La vela svizzera torna a far parlare il mondo dopo che Alinghi ha ufficializzato la partecipazione alla prossima edizione della Coppa America. Ticinonews ne ha parlato con il presidente del Circolo velico del lago di Lugano Nicola Galli, che ha accolto la notizia con grande entusiasmo. “Siamo contenti perché in Svizzera e in Ticino si tornerà a parlare di nuovo di vela in maniera intensa - dichiara entusiasta Galli - Alinghi ha già dimostrato di saper mettere in piedi un team di assoluto livello e di vincere questa straordinaria competizione. Anche questa volta non si accontenterà di fare la comparsa ma vorrà sicuramente essere protagonista”.

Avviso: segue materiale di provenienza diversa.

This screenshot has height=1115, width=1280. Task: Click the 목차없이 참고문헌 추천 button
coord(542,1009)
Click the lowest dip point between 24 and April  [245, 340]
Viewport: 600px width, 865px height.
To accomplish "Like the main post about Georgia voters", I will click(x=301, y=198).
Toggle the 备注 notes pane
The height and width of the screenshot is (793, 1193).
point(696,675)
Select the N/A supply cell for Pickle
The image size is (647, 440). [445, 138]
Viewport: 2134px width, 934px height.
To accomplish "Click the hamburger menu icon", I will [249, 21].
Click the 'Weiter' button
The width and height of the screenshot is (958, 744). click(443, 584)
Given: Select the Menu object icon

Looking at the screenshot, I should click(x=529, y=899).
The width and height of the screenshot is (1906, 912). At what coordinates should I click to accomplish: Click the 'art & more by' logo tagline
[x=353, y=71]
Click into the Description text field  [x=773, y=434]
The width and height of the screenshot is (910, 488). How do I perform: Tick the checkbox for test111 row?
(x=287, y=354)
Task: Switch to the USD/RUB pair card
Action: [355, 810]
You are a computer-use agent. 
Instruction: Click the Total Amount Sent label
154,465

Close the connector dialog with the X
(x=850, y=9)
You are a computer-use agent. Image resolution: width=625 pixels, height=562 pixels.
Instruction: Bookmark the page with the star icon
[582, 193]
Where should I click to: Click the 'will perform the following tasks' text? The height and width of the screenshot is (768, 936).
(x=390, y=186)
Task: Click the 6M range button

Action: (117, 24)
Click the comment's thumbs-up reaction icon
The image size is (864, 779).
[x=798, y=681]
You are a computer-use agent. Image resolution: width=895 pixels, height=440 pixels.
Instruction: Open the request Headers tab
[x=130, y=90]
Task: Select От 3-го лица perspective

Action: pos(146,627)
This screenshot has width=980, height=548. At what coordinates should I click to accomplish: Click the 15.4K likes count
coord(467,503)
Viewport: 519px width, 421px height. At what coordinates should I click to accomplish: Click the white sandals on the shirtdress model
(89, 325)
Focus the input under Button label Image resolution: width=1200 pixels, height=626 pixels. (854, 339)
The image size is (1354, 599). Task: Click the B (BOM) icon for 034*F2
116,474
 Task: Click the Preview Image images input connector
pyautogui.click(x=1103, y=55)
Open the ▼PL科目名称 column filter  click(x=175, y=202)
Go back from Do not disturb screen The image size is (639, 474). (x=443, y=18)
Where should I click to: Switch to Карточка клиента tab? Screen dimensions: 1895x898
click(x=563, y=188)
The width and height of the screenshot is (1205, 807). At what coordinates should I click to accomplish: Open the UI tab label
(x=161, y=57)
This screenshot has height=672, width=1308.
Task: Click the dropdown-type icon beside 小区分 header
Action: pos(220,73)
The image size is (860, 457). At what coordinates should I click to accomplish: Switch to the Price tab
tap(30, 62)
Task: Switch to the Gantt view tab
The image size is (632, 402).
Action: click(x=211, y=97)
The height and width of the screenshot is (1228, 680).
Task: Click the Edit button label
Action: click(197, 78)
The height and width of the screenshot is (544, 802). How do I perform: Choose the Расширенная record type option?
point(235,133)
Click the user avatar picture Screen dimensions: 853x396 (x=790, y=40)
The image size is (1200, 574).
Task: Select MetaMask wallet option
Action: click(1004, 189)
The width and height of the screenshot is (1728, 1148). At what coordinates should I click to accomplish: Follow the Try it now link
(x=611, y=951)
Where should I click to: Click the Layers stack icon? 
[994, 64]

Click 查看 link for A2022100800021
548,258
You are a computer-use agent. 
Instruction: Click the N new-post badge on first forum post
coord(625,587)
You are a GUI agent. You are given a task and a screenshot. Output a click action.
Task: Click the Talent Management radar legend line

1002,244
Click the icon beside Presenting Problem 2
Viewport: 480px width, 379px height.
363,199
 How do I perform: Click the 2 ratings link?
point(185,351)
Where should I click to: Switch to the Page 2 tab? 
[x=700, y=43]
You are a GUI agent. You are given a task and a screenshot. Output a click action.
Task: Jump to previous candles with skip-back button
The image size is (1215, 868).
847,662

Tutti parlavano di vela e seguivano Alinghi
Il team elvetico evoca sicuramente ricordi memorabili, con le due vittorie della Coppa America nel 2003 e nel 2007, che però forse risultano ormai datati. “Gli appassionati di vela sono rimasti appassionati - spiega Galli - In quegli anni, però, tutti parlavano di vela e anche i non appassionati sapevano della competizione in corso e la seguivano. C’era molta più attenzione. Le altre competizioni restano un po’ più mascherate e un po’ meno mediatizzate, ma questa sarà l’occasione per tornare di nuovo al grande pubblico”.
Le barche di oggi sono sempre più veloci
Per questa impresa Alinghi si è unita a Red Bull, fresca campione del mondo di Formula 1. La Coppa America può essere infatti considerata la Formula 1 della vela. “Si tratta di barche molto sofisticate - puntualizza Galli - dove c’è una grossa componente di tecnica e di tecnologia. Oggi le barche hanno delle appendici chiamate ‘foil’ che permettono di sollevare gli scafi dall’acqua, quasi come se volassero”. Negli ultimi anni c’è stata infatti una grande evoluzione tecnologica: “Le barche possono andare molto più veloce del vento che le spinge, raggiungendo anche i 35-40 nodi, circa 60-70 km/h. Si tratta di una velocità che se paragonata a un’automobile è chiaramente inferiore, ma sull’acqua è veramente alta e la percezione di essa è impressionante”.
La vela non è uno sport per ricchi
“Se si considera i livelli di Alinghi ci vogliono chiaramente molti soldi, come in Formula 1 d’altronde. La vela in quanto sport come quello che viene praticato sul nostro lago è veramente abbordabile, con dei corsi a dei prezzi popolari, paragonabili a quelli per una giornata di sci”, conclude Galli.